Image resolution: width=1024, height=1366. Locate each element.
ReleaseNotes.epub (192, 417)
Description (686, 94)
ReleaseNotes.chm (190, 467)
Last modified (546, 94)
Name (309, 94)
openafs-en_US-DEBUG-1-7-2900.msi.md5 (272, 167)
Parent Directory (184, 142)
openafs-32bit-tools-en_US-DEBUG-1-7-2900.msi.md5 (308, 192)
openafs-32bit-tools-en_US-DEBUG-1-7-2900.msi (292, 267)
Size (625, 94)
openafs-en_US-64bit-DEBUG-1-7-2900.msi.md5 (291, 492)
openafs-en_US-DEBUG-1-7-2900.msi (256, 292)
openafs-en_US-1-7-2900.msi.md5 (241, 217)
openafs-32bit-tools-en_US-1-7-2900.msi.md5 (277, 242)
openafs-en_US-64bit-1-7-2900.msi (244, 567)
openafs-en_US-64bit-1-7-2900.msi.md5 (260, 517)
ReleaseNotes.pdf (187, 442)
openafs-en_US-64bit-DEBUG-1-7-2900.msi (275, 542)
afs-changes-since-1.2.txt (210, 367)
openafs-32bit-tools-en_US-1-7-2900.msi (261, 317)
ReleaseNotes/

================

Required work.
Could you return, word for word, only the lines running from the first line of the material above to the line that contains "openafs-32bit-tools-en_US-1-7-2900.msi.md5 (277, 242)", inclusive?

Finished task.
Image resolution: width=1024, height=1366. Locate each element.
ReleaseNotes.epub (192, 417)
Description (686, 94)
ReleaseNotes.chm (190, 467)
Last modified (546, 94)
Name (309, 94)
openafs-en_US-DEBUG-1-7-2900.msi.md5 (272, 167)
Parent Directory (184, 142)
openafs-32bit-tools-en_US-DEBUG-1-7-2900.msi.md5 (308, 192)
openafs-32bit-tools-en_US-DEBUG-1-7-2900.msi (292, 267)
Size (625, 94)
openafs-en_US-64bit-DEBUG-1-7-2900.msi.md5 (291, 492)
openafs-en_US-DEBUG-1-7-2900.msi (256, 292)
openafs-en_US-1-7-2900.msi.md5 (241, 217)
openafs-32bit-tools-en_US-1-7-2900.msi.md5 (277, 242)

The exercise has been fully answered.